▶ **TEXT SEGMENT**
MASTERCLASS

# Paths and Trajectories

### Lessons

#### Transcript

A commonly used alternative velocity profile looks like this. We accelerate. We move at constant velocity for as long as we need to and then we slow down as quickly as we can. An advantage of a trajectory like this is that we get to our destination much more quickly. The area under the two curves is the distance travelled, and that's the same in the two cases. It’s just that the red curve is much more compact. It only takes 35 time units instead of 50 time units.

This kind of motion is referred to as a trapezoidal profile. It's named after the shape of the velocity profile. It’s a trapezoid. It comprises an acceleration phase, a coasting phase - where we move at a constant velocity - and then a deceleration phase. During acceleration and deceleration, the velocity is a linear function of time. Which means, that position is a parabolic function of time. During the coasting phase, the velocity is constant. That means that the position profile is a straight line. So, this kind of motion profile, the trapezoidal profile, is also sometimes referred to as a linear segment with parabolic blend. In that robotics toolbox, it’s the function LSPB which is a contraction of a linear segment with parabolic blend.

A disadvantage of the trapezoidal profile is that acceleration is not continuous and you can see it when we change from acceleration phase to coasting phase and coasting to deceleration phase, there is a step discontinuity in acceleration. This is potentially problematic for some robots but in general, we rely on the fact that the bandwidth of the motion control systems is relatively low and it smooths out this discontinuity in acceleration.

▶ **INFORMATION PROVIDED**
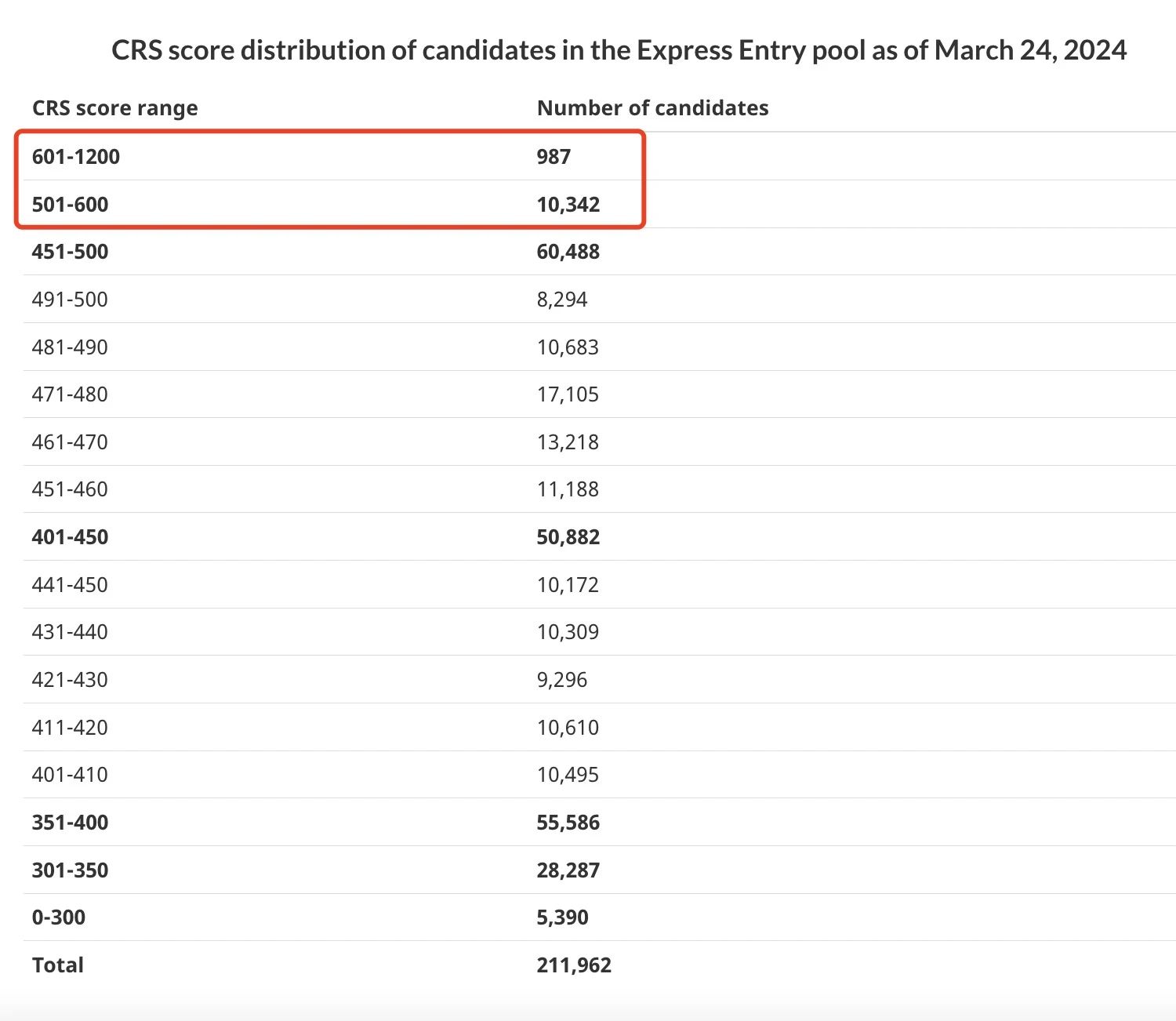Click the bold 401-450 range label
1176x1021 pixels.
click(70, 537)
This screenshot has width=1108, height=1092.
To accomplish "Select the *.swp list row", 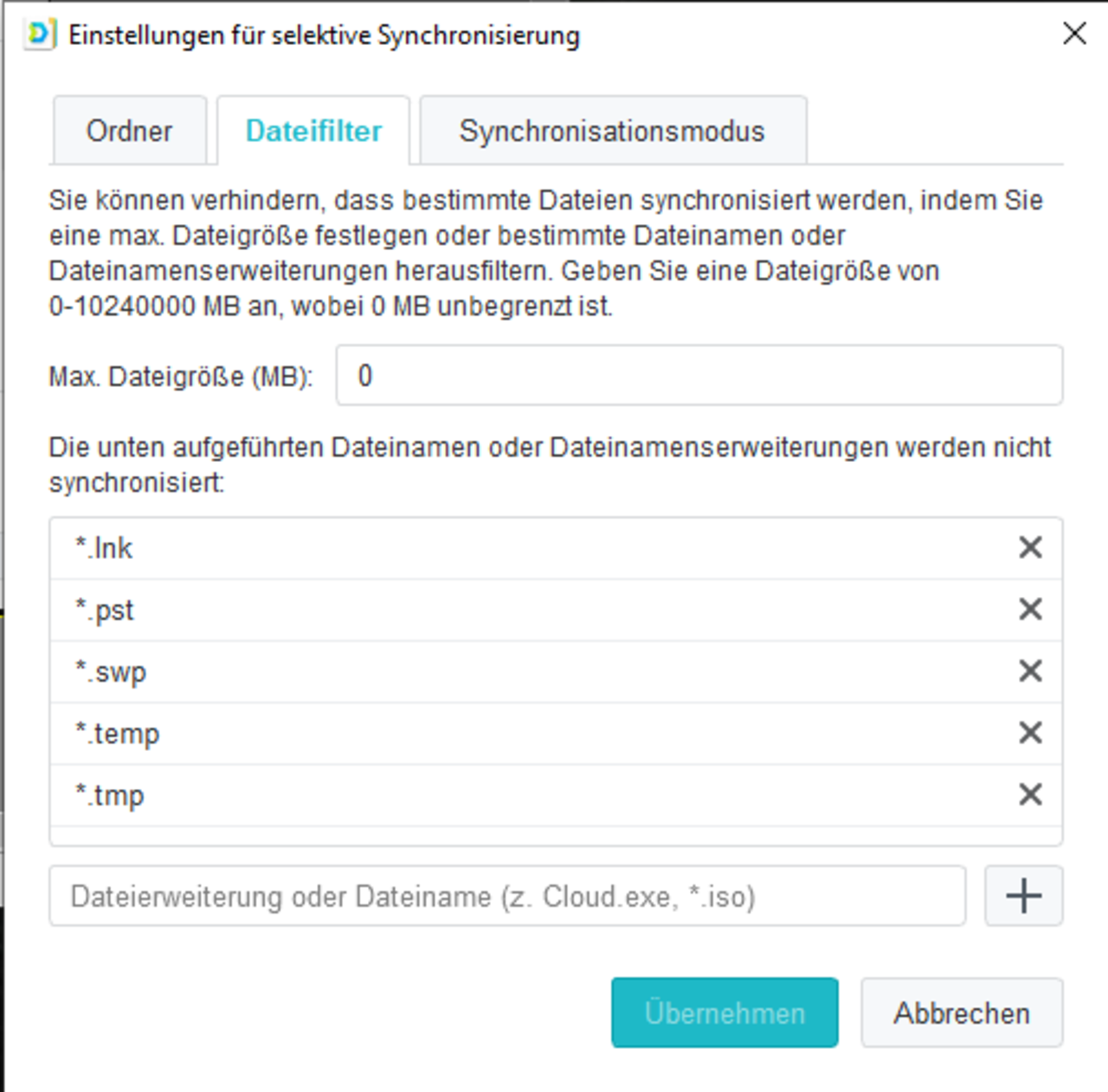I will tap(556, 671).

--

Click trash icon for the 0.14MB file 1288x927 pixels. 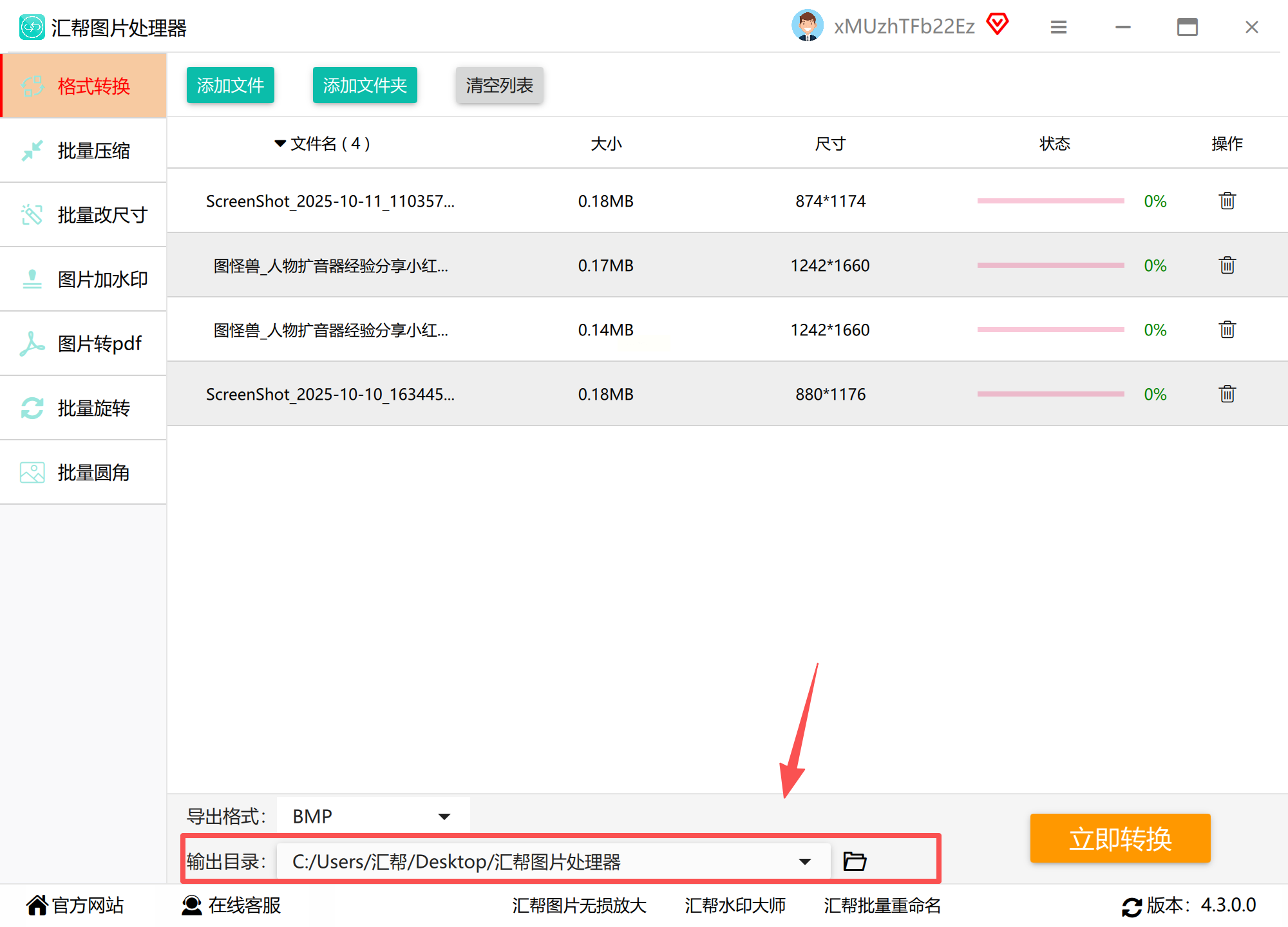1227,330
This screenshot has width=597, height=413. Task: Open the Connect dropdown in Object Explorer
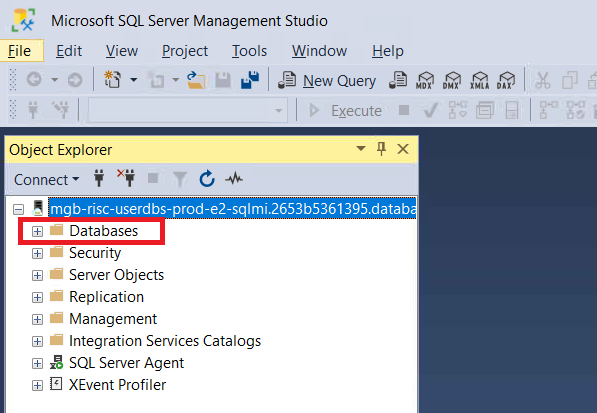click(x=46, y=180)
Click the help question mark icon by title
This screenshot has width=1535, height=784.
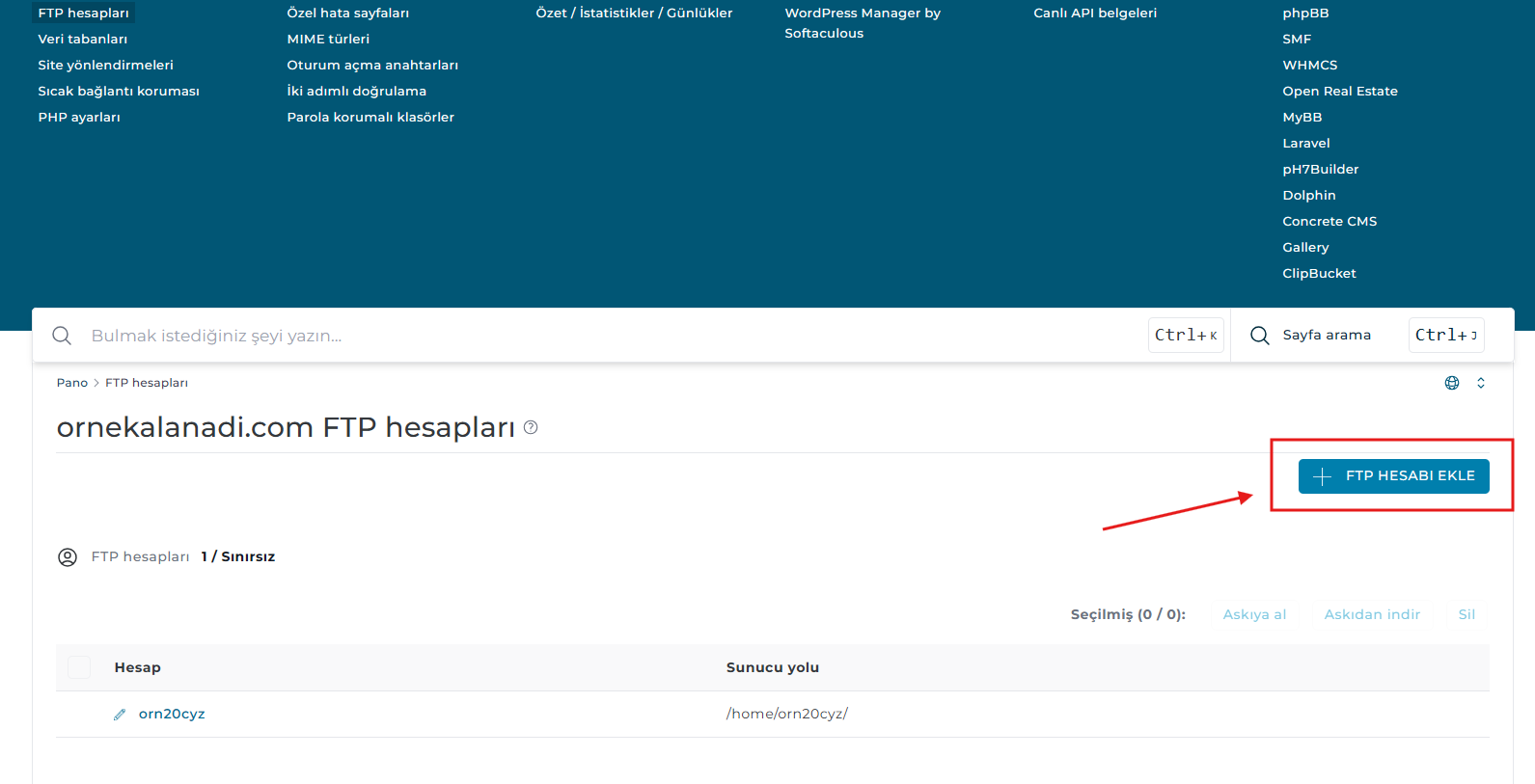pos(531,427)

==

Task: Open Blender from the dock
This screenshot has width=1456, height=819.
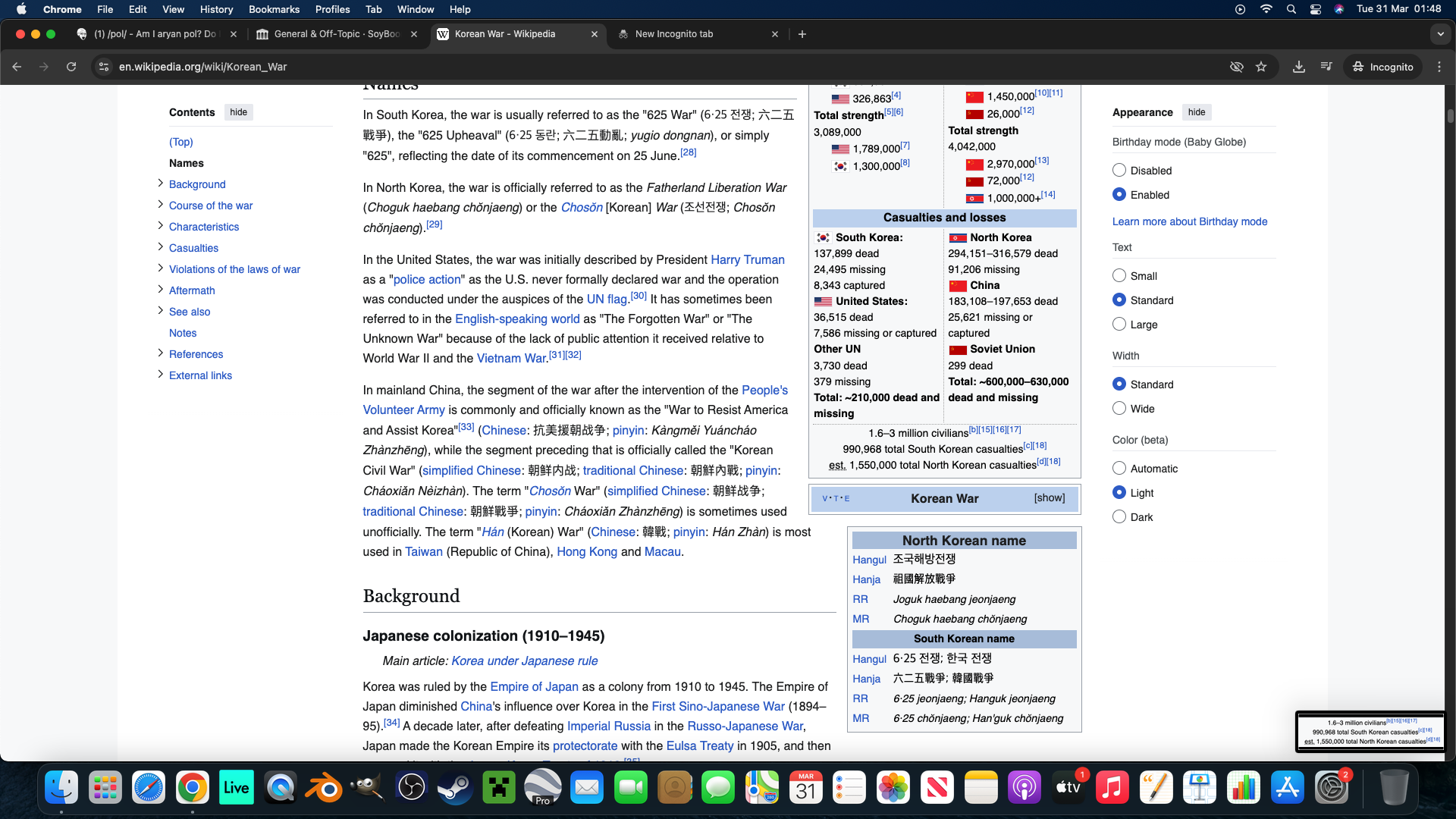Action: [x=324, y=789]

▶ **WHAT THIS TASK INVOLVES**
Rewrite the stretch of the trajectories transcript from "A disadvantage of" through "this discontinuity in acceleration.", changing "bandwidth" to "response speed".

▶ **WORKED SOLUTION**
A disadvantage of the trapezoidal profile is that acceleration is not continuous and you can see it when we change from acceleration phase to coasting phase and coasting to deceleration phase, there is a step discontinuity in acceleration. This is potentially problematic for some robots but in general, we rely on the fact that the response speed of the motion control systems is relatively low and it smooths out this discontinuity in acceleration.